* **Records supplied**
════════
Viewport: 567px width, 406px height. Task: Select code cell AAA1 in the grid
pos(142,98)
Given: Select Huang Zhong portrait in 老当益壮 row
════════
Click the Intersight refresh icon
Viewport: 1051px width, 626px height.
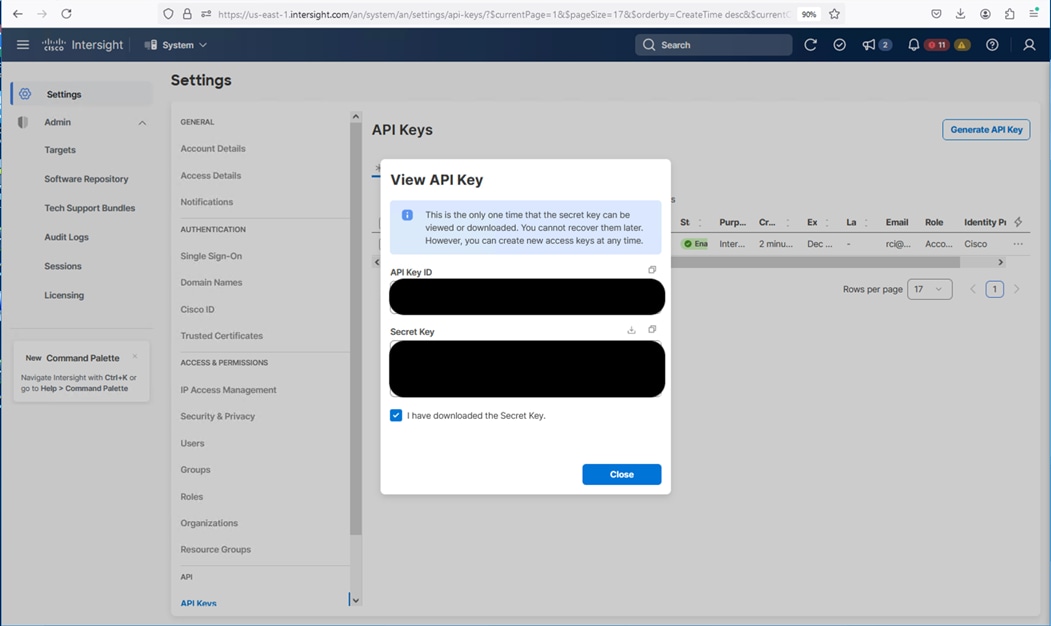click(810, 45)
════════
* **Your assignment**
Starting at the line above that contains "Viewport: 567px width, 406px", repeat each line exactly up to and including the line that contains "Given: Select Huang", and stop there.

* **Your solution**
Viewport: 567px width, 406px height. Task: Select code cell AAA1 in the grid
pos(142,98)
Given: Select Huang Zhong portrait in 老当益壮 row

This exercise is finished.